Several thousand people staged a rally on Sunday in the predominantly Kurdish city of Diyarbakır in southeastern Turkey, calling for the release of Abdullah Öcalan, the jailed leader of the outlawed Kurdistan Workers’ Party (PKK).

The demonstrators gathered in a central square, chanting slogans in Kurdish, including “Serok Apo” — “Leader Apo” — in support of Öcalan, 77, who has been held on İmralı Island near İstanbul since 1999.

The rally came after the PKK last year said it was ending its armed campaign against the Turkish state, following a call from Öcalan for the group to lay down its weapons. The conflict, which began in 1984, has left more than 40,000 people dead.

After Öcalan’s appeal, the PKK announced it would dissolve itself, held a symbolic ceremony in northern Iraq at which militants burned weapons and later said it had withdrawn its fighters from Turkish territory.

Veysi Aktaş, a former inmate who was once held with Öcalan on İmralı, told the crowd that a lasting peace would not be possible while Öcalan remained isolated.

“There can be no peace through isolation,” Aktaş said.

He said peace required “recognition of the people, respect for identity and respect for the will of the people.”

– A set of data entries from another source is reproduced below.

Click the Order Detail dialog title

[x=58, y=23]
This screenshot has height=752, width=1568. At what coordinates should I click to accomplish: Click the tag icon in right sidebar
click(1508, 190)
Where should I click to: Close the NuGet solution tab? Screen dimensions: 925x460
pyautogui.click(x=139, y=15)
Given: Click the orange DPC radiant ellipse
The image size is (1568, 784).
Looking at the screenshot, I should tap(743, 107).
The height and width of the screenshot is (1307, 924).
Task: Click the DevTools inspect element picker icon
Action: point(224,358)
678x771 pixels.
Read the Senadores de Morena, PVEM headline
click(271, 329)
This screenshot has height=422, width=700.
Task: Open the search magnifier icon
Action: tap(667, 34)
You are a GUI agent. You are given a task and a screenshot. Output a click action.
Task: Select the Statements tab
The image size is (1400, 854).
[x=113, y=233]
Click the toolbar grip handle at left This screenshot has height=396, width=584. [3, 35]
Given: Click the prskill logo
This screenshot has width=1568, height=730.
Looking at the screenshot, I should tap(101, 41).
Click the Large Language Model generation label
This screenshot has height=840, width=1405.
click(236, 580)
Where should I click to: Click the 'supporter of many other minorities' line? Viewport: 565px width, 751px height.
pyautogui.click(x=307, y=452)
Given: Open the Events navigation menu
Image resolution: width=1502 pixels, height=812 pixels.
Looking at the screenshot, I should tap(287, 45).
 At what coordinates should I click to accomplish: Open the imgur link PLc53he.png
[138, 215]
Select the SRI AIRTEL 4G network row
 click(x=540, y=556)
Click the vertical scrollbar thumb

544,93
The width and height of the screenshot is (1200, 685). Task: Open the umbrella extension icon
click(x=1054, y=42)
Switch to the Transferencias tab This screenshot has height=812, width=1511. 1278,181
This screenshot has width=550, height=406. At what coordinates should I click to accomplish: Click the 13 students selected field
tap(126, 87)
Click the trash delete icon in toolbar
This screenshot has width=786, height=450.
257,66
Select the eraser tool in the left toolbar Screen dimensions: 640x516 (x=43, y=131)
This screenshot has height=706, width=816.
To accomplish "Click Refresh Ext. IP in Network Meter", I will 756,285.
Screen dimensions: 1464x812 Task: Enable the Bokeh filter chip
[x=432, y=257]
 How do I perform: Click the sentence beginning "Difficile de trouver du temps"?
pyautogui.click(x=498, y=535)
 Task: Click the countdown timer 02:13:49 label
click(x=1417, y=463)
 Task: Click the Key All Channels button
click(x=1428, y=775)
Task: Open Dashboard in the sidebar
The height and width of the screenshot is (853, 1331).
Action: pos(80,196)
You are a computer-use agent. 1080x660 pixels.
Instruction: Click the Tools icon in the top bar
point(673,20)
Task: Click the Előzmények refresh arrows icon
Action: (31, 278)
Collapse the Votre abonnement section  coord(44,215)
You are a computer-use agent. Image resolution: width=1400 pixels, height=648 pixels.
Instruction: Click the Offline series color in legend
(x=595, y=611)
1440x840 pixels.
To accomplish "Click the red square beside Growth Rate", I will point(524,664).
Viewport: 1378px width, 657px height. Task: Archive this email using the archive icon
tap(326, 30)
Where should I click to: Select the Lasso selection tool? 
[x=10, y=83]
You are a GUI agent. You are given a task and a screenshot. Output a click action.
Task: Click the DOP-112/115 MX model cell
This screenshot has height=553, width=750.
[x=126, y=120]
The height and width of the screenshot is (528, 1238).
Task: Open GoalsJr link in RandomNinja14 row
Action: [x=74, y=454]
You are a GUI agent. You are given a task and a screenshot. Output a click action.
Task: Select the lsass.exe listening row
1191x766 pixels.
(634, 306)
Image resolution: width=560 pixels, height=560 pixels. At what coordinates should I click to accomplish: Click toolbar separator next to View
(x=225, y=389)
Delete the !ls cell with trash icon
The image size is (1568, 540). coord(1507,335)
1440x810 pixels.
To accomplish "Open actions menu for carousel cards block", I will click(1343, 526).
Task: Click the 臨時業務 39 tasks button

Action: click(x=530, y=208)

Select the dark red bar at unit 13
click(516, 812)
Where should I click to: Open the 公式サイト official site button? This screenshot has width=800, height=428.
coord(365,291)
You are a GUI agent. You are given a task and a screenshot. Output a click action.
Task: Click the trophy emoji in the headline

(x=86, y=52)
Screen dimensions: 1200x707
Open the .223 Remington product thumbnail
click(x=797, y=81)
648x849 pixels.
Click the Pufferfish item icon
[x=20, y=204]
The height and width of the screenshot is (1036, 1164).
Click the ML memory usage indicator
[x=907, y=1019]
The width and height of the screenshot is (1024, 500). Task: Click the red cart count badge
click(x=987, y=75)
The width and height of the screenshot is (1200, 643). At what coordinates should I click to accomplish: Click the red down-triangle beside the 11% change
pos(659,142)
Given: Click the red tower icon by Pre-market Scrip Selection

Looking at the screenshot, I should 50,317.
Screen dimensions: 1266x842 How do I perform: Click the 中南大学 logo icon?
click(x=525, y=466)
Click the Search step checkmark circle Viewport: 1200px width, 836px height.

Öcalan’s supporters and politicians from the pro-Kurdish Peoples’ Equality and Democracy Party (DEM Party) have repeatedly called for an easing of his prison conditions. Although he has recently been allowed more contact with family members, lawyers and a small number of DEM Party lawmakers involved in renewed peace efforts, his detention conditions remain a key demand for the Kurdish political movement.

The PKK is designated as a terrorist organization by Turkey and its Western allies.